By Collin Breaux
Tinsley Ellis has brought his rocking style of blues music to The Coach House in the past, and when he takes the stage once more on Sunday, March 8, he expects the night to be another fun one because Jimmie Vaughan is also performing.
“It’s a comfortable place to perform,” Ellis said. “Us and Jimmie Vaughan, that’s a home run.”

Ellis’ most recent album is Ice Cream in Hell. The unique title comes from playing around the common expression of people in hell wanting ice water and related sayings. Ellis also felt strongly enough about the title track—the last song to be added on the album—to make the phrase front and center.
“The goal was to make a real guitar-centric and rocking album,” Ellis said.
That description is true—the songs “Last One to Know” and “Don’t Know Beans” are lively enough to make the listener start dancing. Ellis talks about B.B. King and Muddy Waters when discussing the blues, influences clearly heard in his music.

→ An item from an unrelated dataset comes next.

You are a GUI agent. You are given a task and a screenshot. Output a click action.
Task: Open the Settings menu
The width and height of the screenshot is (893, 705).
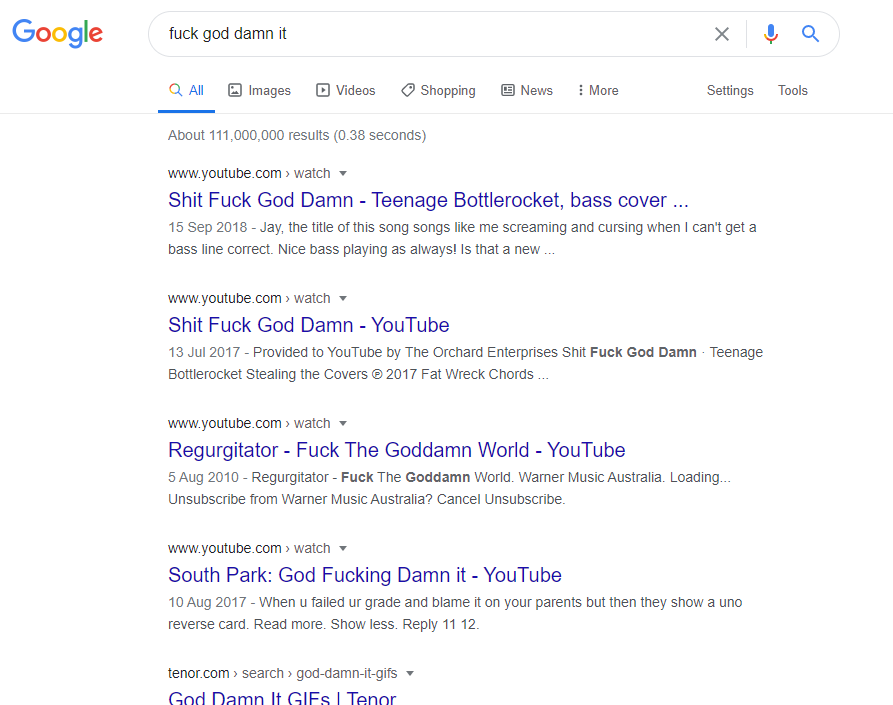(x=730, y=90)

Ellis saw B.B. King when he was a teenager and later toured with the legendary bluesman, whom he called “very gracious.” Ellis got into the blues through the British Invasion music that was on the radio in the 1960s, a style itself influenced by blues.
From there, Ellis listened to Cream and then the blues itself.

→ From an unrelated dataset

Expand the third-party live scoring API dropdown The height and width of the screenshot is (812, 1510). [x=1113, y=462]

“That let me know where it was all coming from,” Ellis said.
Ellis said The Coach House treats performing musicians very well, and though he agreed The Coach House can be intimate as other musicians have noted, Ellis has played smaller spaces such as jazz clubs. He was born in Atlanta and grew up in southern Florida.
Ellis enters a comfort zone when he steps on stage, and during the March 8 performance, the songs will be a mix of new material from Ice Cream in Hell and his older songs. Ellis is curious to see who will be in the audience, and what they’re looking to hear.
“We have a lot of friends there at the venue and in the audience,” Ellis said. “We’re looking to make it a party.”
The March 8 concert at The Coach House is scheduled to start at 7 p.m. Doors open at 5 p.m. Tickets are $40. Visit thecoachhouse.com for tickets and more information.